### RECORDS FOR THIS TASK ###
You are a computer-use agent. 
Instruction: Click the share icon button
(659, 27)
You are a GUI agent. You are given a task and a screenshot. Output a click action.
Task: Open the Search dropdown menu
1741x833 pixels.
###
Your reply should match the data above exactly, line for line.

RESULT BELOW =>
You are a computer-use agent. 
Instruction: Click the share icon button
(659, 27)
You are a GUI agent. You are given a task and a screenshot. Output a click action.
Task: Open the Search dropdown menu
1741x833 pixels.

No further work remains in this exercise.